No, Malinalli, I did not know that.

I see your people fallen, their bodies piled everywhere all the way to the horizon. I see your world burned, smoke rising, your homes and your temples razed to the ground. I hear weeping and screaming. The sky is a strange color. Is the sky always that shade of violet?

Yes, that is the sky of my home world.

Except for the sky, that is the same Dream my cousin dreamt every night of his life.

Was he at the massacre?

Yes, like so many others, called by the emperor to relate his Dream. Killed because the emperor could not bear to hear them all speak the same Dream. I dreamt him before we heard the news, and in my dream, he told me to be strong because the time of devastation was coming. Survival was a narrow road, he said.

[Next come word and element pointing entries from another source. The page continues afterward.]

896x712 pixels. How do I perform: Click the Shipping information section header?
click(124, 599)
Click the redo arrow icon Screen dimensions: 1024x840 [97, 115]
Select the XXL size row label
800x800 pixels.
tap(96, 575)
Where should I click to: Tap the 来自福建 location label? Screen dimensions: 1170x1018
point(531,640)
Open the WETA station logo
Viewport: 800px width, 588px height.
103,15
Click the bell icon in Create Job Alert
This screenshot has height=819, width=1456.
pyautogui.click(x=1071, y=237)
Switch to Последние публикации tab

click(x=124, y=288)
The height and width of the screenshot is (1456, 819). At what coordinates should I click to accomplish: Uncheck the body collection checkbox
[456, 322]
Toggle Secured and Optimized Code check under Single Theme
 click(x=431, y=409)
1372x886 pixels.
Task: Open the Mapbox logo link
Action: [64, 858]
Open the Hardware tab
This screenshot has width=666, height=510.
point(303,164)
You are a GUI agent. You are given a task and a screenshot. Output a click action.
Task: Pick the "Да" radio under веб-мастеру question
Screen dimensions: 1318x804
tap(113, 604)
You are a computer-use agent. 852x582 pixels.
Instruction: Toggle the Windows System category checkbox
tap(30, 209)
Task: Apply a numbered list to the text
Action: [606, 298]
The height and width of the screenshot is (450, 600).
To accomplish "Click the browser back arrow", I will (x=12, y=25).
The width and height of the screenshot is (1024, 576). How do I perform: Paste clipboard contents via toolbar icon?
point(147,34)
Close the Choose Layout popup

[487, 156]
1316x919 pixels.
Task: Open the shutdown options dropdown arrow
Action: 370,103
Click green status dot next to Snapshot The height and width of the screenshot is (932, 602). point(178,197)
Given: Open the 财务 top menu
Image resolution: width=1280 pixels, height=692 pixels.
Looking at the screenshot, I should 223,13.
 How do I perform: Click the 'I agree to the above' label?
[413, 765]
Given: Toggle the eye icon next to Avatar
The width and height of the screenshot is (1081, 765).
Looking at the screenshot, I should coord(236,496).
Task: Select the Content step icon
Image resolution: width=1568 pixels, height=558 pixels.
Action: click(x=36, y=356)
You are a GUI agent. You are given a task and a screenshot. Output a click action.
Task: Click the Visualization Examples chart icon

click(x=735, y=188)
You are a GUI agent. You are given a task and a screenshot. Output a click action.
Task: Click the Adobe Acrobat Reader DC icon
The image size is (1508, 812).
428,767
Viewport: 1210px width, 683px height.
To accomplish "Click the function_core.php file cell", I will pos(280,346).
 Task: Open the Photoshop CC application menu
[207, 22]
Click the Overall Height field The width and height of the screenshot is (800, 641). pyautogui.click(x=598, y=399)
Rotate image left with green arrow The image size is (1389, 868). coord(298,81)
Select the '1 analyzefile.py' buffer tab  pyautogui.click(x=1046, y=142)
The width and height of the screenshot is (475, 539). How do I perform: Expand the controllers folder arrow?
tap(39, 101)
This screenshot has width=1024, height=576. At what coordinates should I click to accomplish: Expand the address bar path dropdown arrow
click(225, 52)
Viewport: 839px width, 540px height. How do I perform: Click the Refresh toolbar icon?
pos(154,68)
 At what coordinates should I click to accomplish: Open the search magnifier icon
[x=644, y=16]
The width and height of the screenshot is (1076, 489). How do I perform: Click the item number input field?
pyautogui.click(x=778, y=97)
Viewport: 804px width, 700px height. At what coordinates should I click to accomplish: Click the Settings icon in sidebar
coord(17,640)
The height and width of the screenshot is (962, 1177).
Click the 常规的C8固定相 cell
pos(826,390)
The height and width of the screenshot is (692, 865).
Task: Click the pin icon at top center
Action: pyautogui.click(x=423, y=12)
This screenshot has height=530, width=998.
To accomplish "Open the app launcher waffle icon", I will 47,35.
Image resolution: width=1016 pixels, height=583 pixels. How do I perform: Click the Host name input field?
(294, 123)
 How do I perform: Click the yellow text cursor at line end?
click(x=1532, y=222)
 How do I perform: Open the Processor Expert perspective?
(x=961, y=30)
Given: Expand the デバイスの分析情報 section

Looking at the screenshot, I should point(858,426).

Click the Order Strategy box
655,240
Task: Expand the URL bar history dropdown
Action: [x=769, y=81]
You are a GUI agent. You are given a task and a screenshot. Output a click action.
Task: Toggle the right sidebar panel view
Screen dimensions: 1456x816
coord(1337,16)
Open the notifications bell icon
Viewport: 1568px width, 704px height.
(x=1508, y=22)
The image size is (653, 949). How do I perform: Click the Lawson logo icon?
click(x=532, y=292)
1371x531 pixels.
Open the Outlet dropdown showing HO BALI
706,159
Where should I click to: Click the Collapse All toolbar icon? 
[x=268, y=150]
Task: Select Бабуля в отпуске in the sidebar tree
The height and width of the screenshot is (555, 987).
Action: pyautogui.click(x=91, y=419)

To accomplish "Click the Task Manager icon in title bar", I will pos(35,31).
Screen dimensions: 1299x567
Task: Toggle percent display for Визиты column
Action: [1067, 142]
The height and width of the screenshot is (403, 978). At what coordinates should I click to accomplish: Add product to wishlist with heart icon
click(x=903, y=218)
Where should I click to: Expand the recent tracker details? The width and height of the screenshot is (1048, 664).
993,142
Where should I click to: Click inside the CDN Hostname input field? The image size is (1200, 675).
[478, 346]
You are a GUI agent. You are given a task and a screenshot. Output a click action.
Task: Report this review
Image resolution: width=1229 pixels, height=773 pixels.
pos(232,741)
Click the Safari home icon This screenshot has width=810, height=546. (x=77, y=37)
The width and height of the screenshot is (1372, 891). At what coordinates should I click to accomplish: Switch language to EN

Did you ever dream him again?

No, just the once. And when I saw the Spaniards, I knew it was the beginning.

_______

I do not know what Cortés made of me. If he thought he imagined me. If he thought I was a demon or some strange thing borne of this new world he was intent on claiming. We were both "amor" in his bed. Where his strength was greater than Malinalli's, mine eclipsed his. Those first nights, I never knew where Malinalli ended and where I began. Then a night came when I slipped out of Malinalli's skin, when I felt Cortés' hand on my skin and not on hers. He paused for an infinitesimal second, but then the lightning jumped between us and neither of us knew how to resist it. He held nothing back in the dark. There was no caution in him. He gave everything over. He didn't flinch when his body touched my fur. I swallowed his cries with my mouth. He trembled and shuddered under me, his body convulsing while I was still inside him.

_______

Sometimes I watched him with Malinalli. Sometimes she watched me with him. Most nights it was the three of us, infinitely tangled, infinitely undone. It was never just Malinalli and me. The two of us were kindling. He was the spark.

_______

Tell me of your people, Cozamalotl. Do they live as we live? Are there slaves and warriors? Are they as different as we are from the Spaniards?

My world is very different, Malinalli. It is a peaceful world unified by the Mother.

You have no battles? No wars? No nations? No slaves?

No, nothing like what I have seen of your world. The elders tell ancient stories of strife, but I have never seen it or known it. My people live in cooperation. We are all empaths. To hurt others would mean hurting ourselves. We make art. We sing. We grow crops. We have families. We meditate. We learn the ways of the Elders. Our lives are long, much longer than yours.

It sounds like a paradise. I can see why you would do anything to protect it.

Anything, Malinalli, even make an exile of myself.

And come to this mad world.

If I can learn something here that will help my people survive, then I will have no regrets.

Have there ever been conquerors on your world? [End Page 206]

So long ago we have only one story--how The Wisest One of Us taught the First Song of Unity and linked minds for the first time. How this led to the defeat of the invaders we do not know.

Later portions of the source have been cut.